Paris Is Burning

Paris Is Burning Irony

Socioeconomic Status

The primary objective for a majority of categories within balls is to successfully embody the image of a rich, straight, cisgender white person. Sometimes this even means stealing designer clothes to wear to the ball because the majority of performers are poor or, as Pepper LaBeija implies, homeless. Balls present these performers from low-class and unstable backgrounds with an opportunity to be something they are not, and many times their efforts are so pronounced that they can "pass" as that wealthy, heteronormative demographic out in the real world.

Vogueing

Today, the majority of people might credit Madonna with the invention and popularization of vogueing due to her 1990 hit single "Vogue." However, Paris is Burning shows how vogueing already had a rich history in ball culture decades before Madonna became a pop icon. The explosive interest in vogueing post-Madonna showcases how mainstream culture often appropriates queer or minority culture at the same time it continues to discriminate against members of these communities.

Inclusivity

The film features a time jump from the early 1980s to 1989, and shows how a number of things have changed for the performers who were interviewed in the first half of the decade.
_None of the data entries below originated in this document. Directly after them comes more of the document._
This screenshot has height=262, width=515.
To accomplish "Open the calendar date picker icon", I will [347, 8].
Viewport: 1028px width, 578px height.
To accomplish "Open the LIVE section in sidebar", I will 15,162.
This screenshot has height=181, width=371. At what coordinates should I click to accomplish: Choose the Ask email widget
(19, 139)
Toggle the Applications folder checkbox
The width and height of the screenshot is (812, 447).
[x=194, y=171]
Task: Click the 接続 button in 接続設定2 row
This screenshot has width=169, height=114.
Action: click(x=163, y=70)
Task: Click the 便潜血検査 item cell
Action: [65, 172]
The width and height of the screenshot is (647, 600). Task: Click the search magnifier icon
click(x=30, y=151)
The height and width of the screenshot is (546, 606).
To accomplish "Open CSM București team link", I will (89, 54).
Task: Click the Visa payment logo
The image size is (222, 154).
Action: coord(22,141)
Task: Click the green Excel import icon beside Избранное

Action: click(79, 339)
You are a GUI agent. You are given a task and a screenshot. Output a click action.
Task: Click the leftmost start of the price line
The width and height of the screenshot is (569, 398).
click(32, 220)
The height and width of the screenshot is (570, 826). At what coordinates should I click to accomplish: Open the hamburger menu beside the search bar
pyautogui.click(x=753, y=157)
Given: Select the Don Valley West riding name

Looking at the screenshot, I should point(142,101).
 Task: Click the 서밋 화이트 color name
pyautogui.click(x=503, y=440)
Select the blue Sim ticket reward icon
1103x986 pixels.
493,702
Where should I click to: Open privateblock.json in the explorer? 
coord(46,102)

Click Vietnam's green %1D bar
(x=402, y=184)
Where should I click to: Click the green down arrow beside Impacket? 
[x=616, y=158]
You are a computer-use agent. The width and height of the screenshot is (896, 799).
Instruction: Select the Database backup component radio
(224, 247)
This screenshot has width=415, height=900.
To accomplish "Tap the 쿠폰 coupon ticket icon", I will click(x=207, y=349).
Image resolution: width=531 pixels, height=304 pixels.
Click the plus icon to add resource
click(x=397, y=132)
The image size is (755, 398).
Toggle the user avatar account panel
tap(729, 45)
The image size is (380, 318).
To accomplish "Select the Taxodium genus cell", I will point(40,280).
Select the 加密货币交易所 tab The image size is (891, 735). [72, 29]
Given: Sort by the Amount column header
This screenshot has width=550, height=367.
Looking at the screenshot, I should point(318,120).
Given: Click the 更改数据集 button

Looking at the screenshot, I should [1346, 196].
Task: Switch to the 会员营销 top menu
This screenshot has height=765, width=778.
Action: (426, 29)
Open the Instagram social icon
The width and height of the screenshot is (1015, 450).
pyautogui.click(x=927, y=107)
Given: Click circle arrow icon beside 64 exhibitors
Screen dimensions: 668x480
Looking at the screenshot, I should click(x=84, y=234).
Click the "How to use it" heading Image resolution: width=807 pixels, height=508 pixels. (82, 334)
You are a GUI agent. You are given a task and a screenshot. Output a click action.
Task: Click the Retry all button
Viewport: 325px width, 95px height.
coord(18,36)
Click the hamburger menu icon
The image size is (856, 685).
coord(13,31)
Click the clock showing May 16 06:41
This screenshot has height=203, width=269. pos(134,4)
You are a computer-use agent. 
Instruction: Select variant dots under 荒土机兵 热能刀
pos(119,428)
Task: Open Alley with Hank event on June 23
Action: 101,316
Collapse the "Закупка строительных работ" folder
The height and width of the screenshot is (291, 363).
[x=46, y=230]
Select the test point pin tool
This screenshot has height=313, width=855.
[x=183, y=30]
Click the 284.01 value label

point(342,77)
It features footage from news media talking about voguing and the AIDS crisis, a testament to how queer culture had just begun to enter the mainstream social consciousness. While some performers benefited from this nascent inclusivity (like Willi Ninja, the vogueing master), others lament how the balls have changed since the "underground" element disappeared and since the AIDS epidemic ravaged the queer community. In many ways, growing tolerance for queerness in the United States is featured as a double-edged sword for the integrity of a specifically queer culture.

Terminology

Throughout the film, performers define certain words for the viewer in order to acquaint them with the details of ball culture. These words already have definitions with which viewers are familiar – words like "shade," "legendary," "realness," "reading," etc. However, these terms mean entirely different things when understood within the context of queer culture. "Reading," for example, does not refer to reading a text. Instead, it is a form of insulting someone for the way they look or behave. That the balls essentially have their own lexicon is a testament to their influence in the 1980s queer community.